Double stacking strengthens that economic case by spreading locomotive, crew, and infrastructure costs across a larger number of boxes. Each train path also carries more loaded and empty equipment, reducing the number of long-haul truck journeys required along heavily used highway corridors.
Balanced flows will remain essential. Import-heavy inland markets can accumulate empties, while exporters and ports require a steady supply of suitable containers. Poor equipment balance increases storage, repositioning, and road-transfer costs even when the loaded rail service performs efficiently.
A major empty-container facility taking shape at JNPA will provide additional storage, inspection, and maintenance capacity close to the port, as outlined in coverage of the new port-side equipment yard. Comparable inland capability will be needed to maintain fluid double-stack operations at scale.

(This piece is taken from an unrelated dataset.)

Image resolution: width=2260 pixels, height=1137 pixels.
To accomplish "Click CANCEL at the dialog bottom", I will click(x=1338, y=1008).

Digital coordination will influence how effectively trains are assembled. Punjab’s integration with the Unified Logistics Interface Platform, detailed in the state freight-system programme, reflects the growing use of shared shipment and infrastructure data to coordinate cargo across roads, railways, terminals, and ports.
Concentrating more cargo into each departure also increases the effect of disruption. A missed train path, equipment fault, or terminal closure can delay a larger number of shipments simultaneously, requiring contingency capacity and clear procedures for late-arriving or customs-held containers.
Terminal layout will become increasingly important as frequency grows. Rail-mounted and rubber-tyred gantry cranes, inspection areas, internal roads, and storage blocks must support train activity without obstructing vessel and truck flows.
Manufacturers in northern India can gain more predictable long-distance transport for automotive parts, engineering products, textiles, chemicals, food, and consumer goods. Sealed containers reduce repeated handling, while scheduled rail services can provide greater consistency than large numbers of independent long-haul truck movements.
Importers benefit from the same structure in reverse, particularly where factories require regular deliveries of components and raw materials. Reliable performance at Dadri will depend on final-mile trucking capacity being available when trains arrive rather than after containers have begun accumulating in the inland yard.
The inaugural movement establishes an operating benchmark rather than a complete service transformation. GTI must now maintain dependable schedules, assemble balanced volumes in both directions, and coordinate train planning with shipping lines, inland terminals, cargo owners, and road operators.
Its first 270 TEU operation nevertheless shows how the Dedicated Freight Corridor is moving from infrastructure project to commercial freight network. Higher-capacity trains are beginning to connect deep-sea terminals with inland production and consumption markets through repeatable scheduled movements.